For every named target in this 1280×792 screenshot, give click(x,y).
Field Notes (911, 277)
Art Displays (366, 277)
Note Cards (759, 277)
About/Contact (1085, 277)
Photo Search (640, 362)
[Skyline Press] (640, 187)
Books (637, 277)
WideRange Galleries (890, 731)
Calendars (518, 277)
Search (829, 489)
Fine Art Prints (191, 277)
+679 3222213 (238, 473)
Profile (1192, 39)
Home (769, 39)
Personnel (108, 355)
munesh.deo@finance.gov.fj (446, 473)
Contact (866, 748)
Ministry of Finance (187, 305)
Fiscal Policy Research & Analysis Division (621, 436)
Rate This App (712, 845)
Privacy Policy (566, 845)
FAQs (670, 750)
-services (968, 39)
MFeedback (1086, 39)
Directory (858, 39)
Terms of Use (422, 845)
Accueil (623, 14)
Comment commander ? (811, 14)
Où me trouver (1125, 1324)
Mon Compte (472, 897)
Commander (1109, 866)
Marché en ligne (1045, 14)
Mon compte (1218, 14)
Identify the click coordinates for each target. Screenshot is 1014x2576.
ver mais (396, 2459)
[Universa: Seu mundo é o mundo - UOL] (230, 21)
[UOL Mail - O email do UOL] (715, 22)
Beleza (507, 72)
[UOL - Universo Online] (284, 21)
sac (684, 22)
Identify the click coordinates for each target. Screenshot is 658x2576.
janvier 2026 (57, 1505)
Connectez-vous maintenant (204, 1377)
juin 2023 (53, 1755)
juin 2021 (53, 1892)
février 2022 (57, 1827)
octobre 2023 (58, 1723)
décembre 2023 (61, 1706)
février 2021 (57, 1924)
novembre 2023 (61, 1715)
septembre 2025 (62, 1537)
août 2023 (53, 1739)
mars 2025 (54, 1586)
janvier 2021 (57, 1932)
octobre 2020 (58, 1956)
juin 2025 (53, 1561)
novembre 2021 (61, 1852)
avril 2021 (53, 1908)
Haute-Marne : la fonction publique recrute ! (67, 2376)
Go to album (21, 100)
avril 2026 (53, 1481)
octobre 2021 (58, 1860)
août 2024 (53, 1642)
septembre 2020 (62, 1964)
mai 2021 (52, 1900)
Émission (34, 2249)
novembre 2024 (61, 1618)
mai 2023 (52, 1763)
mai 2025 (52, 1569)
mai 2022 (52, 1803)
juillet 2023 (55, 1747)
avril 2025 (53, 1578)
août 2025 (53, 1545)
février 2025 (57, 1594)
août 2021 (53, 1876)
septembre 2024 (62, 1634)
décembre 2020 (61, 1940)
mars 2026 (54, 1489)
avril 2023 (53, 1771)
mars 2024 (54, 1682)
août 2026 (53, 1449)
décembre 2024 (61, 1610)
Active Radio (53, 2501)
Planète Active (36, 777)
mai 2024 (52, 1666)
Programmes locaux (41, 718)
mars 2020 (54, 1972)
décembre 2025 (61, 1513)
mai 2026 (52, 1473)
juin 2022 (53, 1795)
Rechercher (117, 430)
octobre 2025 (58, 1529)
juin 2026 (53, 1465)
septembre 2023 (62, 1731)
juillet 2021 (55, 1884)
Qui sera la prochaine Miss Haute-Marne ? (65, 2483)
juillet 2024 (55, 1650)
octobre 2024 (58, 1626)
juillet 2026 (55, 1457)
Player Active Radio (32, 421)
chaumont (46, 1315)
+-------+
# PROBLEM STATEMENT:
Your answer should be exactly the lines of the material above, starting at the one that holds "octobre 2025 (58, 1529)" and ending with the last.

# EXPECTED ANSWER:
octobre 2025 (58, 1529)
juin 2026 (53, 1465)
septembre 2023 (62, 1731)
juillet 2021 (55, 1884)
Qui sera la prochaine Miss Haute-Marne ? (65, 2483)
juillet 2024 (55, 1650)
octobre 2024 (58, 1626)
juillet 2026 (55, 1457)
Player Active Radio (32, 421)
chaumont (46, 1315)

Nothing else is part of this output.